Le Monde | 29.11.11 |
Au moment où le Conseil d’Etat annulait la suspension de culture de maïs OGM de Mosanto MON810 en France, lundi 28 novembre, les députés ont adopté une proposition de loi très controversée touchant au coeur de l’activité agricole. Ce texte relatif aux “certificats d’obtention végétale” instaure le versement d’une redevance pour l’utilisation des semences dites de ferme. Cette appelation désigne les semences que les agriculteurs réutilisent d’une année sur l’autre.

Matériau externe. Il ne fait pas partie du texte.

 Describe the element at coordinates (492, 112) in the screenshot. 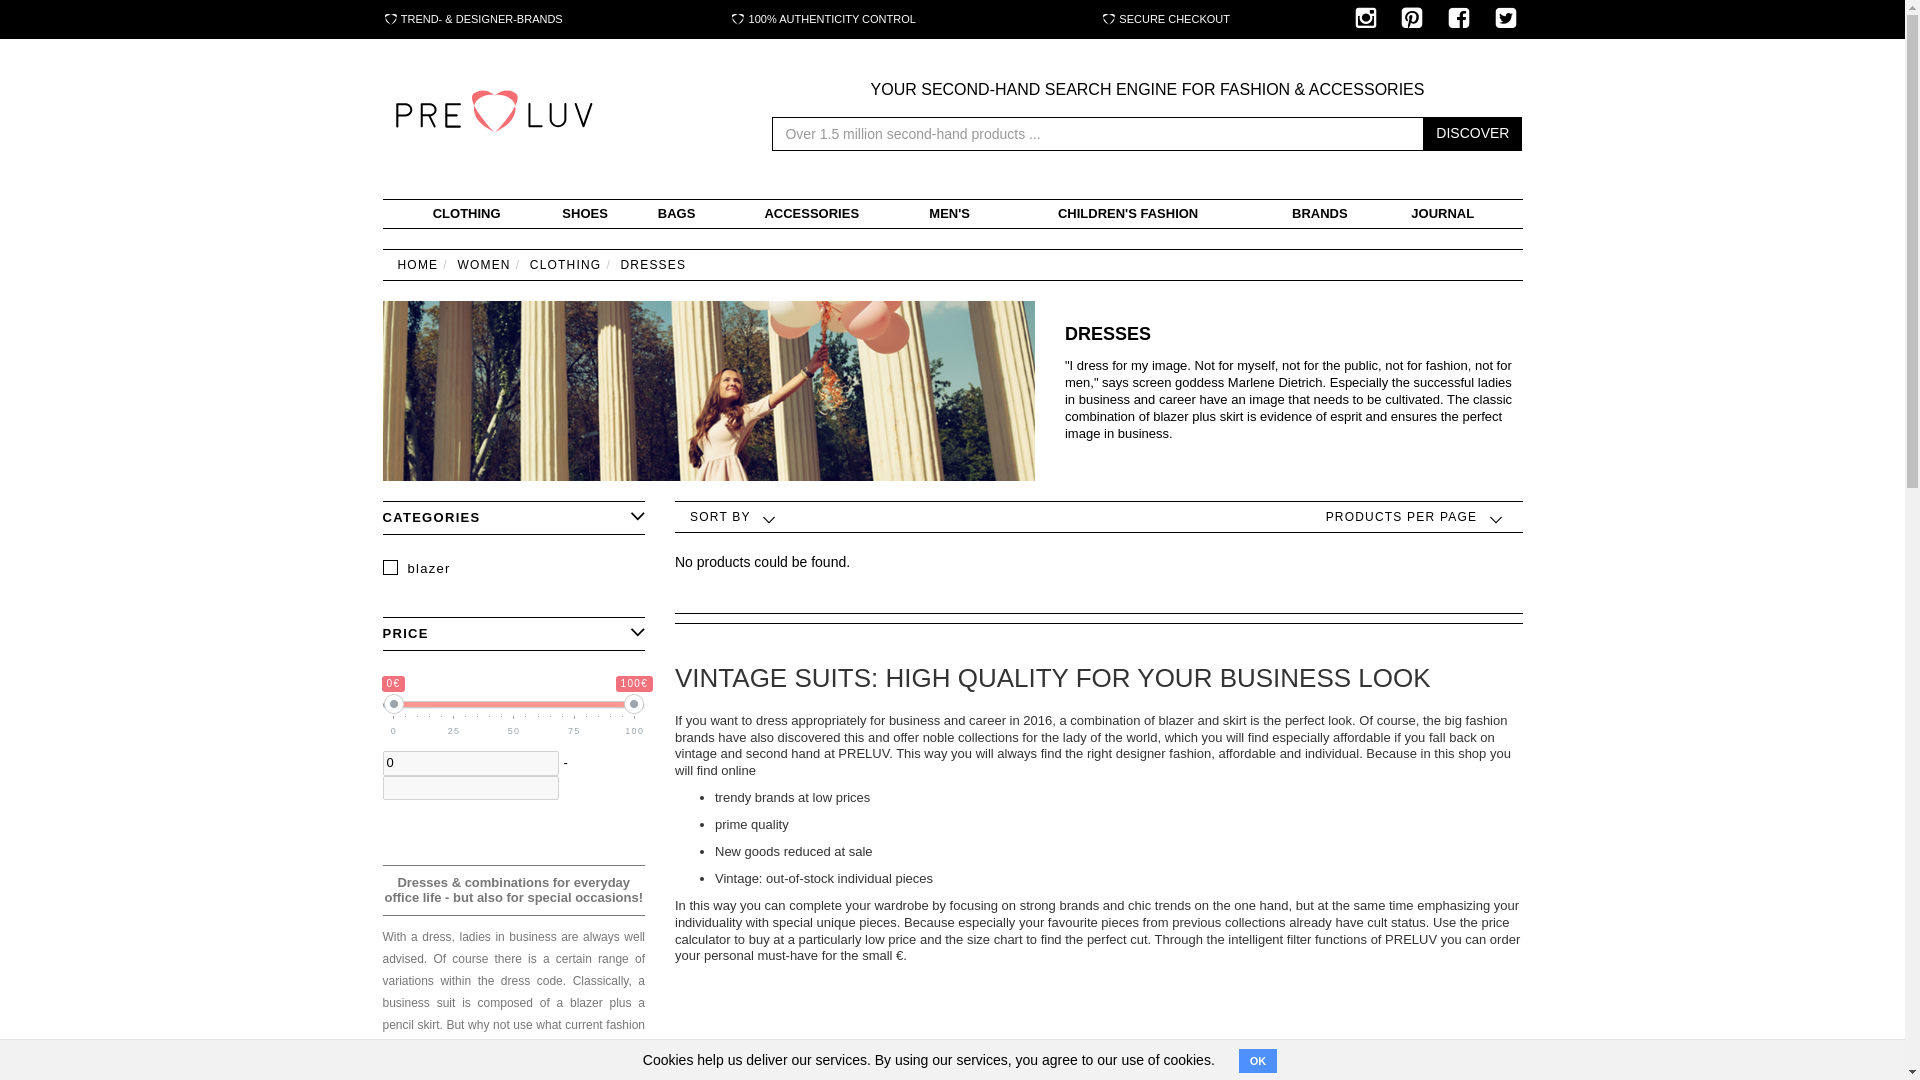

Un tel mécanisme existe déjà pour le blé tendre : tout agriculteur qui livre sa récolte de blé tendre à un organisme collecteur doit verser une contribution de 5 centimes d’euro par quintal de blé livré
Le texte adopté prévoit donc de l’étendre à d’autres semences. La liste n’est pas arrêtée, mais vingt et une semences seraient concernées, en particulier les céréales. Quid des autres, comme les semences de légumes ? Leur réutilisation pourrait alors se voir interdites. La pratique des semences de ferme “doit être autorisée, mais elle ne peut être libre de droit comme elle l’est aujourd’hui”, a expliqué le ministre de l’agriculture Bruno Le Maire, qui défendait le texte.
Cette proposition de loi, présentée par le sénateur UMP Christian Demuynck, avait été adoptée par le Sénat en première lecture le 8 juillet. Des syndicats d’agriculteurs comme la Confédération paysanne et la Coordination rurale sont montés au créneau pour dénoncer ce qu’ils qualifient de “privatisation des semences”. Selon Guy Kastler, de la Confédération paysanne : “Le vote à l’Assemblée, sans amender le texte pour qu’il soit définitivement adopté avant l’élection présidentielle représente un véritable passage en force.”
A l’inverse, le Groupement national interprofessionnel des semences (GNIS) se félicite d’un texte qui “sécurise le financement de la recherche et donne aux sélectionneurs les moyens de développer durablement des programmes d’amélioration des plantes“.
Même satisfaction du côté de syndicat agricole FNSEA. Pour son président Xavier Beulin, “il est normal que les agriculteurs participent au financement de la création variétale puisqu’ils en bénéficient“. Il souligne également que le montant des redevances sera discuté au niveau de l’interprofession.
La Coordination rurale n’a pas manqué de souligner que M. Beulin est aussi à la tête du groupe Sofiprotéol, actionnaire de semenciers français comme Limagrain ou Euralis Semences. La balle est maintenant dans le camp de Bruno Le Maire, qui doit préciser les règles par décret.